Some Recent Progress on Matrix-Gradient Optimizers

苏炜杰University of Pennsylvania
Time: TBD Location: TBD

Abstract

Introduced in December 2024, Muon is an optimization method for training language models that updates the weight along the direction of an orthogonalized gradient. The superiority of Muon has been quickly recognized, as demonstrated on industry-scale models; for example, it has been successfully used to train a trillion-parameter frontier language model. In this talk, we offer two perspectives to shed light on this matrix-gradient method. First, we introduce a unifying framework that precisely distinguishes between preconditioning for curvature anisotropy (like Adam) and gradient anisotropy (like Muon). This perspective not only offers new insights into Adam's instabilities and Muon's accelerated convergence but also leads to a new extension, such as PolarGrad. Next, we introduce a second perspective based on an isotropic curvature model. We derive this model by assuming isotropy of curvature (including Hessian and higher-order terms) across all perturbation directions. We show that under a general growth condition, the optimal update is one that makes the gradient's spectrum more homogeneous; that is, making its singular values closer in ratio.
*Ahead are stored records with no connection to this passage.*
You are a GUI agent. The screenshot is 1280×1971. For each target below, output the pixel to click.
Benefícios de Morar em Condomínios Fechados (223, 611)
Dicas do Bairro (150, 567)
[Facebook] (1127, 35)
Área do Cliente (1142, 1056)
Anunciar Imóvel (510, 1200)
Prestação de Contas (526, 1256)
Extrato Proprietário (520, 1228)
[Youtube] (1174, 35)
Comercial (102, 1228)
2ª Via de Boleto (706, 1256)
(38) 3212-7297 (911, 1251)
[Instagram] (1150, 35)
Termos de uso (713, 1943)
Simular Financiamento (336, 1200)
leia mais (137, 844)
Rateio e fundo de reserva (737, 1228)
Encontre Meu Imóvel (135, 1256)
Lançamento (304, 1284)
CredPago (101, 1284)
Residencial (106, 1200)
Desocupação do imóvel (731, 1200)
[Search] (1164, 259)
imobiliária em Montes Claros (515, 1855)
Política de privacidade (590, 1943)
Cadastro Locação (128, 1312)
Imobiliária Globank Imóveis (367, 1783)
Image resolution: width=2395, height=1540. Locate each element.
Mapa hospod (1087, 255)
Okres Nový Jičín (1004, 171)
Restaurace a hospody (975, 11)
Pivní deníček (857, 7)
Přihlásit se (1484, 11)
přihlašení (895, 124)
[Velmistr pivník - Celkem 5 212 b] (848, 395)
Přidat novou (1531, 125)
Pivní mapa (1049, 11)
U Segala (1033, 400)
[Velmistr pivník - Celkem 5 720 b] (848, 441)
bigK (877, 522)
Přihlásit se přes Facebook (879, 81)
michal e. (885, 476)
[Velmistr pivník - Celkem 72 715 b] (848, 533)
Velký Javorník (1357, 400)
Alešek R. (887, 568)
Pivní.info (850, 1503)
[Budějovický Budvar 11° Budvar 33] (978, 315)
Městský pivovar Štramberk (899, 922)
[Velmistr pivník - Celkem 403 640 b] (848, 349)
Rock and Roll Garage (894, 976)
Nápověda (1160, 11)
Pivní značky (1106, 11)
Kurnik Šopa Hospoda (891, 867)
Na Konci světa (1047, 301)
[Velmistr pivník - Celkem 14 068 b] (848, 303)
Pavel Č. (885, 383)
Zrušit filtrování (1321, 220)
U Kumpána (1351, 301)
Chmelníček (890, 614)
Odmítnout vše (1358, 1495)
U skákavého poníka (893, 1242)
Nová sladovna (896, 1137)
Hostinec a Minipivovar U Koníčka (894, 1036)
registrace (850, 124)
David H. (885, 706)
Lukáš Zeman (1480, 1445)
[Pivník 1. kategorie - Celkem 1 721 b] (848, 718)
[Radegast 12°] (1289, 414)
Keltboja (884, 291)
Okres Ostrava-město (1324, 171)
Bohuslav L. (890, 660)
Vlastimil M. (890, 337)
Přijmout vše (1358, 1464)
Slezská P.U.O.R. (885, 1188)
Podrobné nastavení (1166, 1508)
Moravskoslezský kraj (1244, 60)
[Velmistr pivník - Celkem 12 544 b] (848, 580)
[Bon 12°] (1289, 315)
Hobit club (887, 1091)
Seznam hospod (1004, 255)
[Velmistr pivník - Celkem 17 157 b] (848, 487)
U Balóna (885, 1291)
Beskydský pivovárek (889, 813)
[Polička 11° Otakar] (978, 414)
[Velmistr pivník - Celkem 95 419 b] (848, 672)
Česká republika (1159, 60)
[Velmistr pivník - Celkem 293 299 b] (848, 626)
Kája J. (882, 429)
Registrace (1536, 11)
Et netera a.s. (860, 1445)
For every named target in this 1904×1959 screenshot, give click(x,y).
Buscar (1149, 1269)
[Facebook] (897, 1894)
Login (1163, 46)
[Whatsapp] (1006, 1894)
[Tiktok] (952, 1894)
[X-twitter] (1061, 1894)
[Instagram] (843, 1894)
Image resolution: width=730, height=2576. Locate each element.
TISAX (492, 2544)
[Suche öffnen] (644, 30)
We then show that the orthogonalized gradient becomes optimal for this model when the curvature exhibits a phase transition in growth. Taken together, these results suggest that the gradient orthogonalization employed in Muon is directionally correct but may not be strictly optimal, and we will discuss how to leverage this model for designing new optimization methods. This talk is based on arXiv:2505.21799 and 2511.00674.

Biography

苏炜杰现任宾夕法尼亚大学沃顿商学院、数学系和计算机系副教授,兼任宾大机器学习研究中心联席主任。2011年获得北京大学数学科学学院基础数学学士学位,2016年获得斯坦福大学博士学位。研究兴趣涵盖生成式人工智能的数学和统计基础、隐私保护机器学习、高维统计以及优化理论。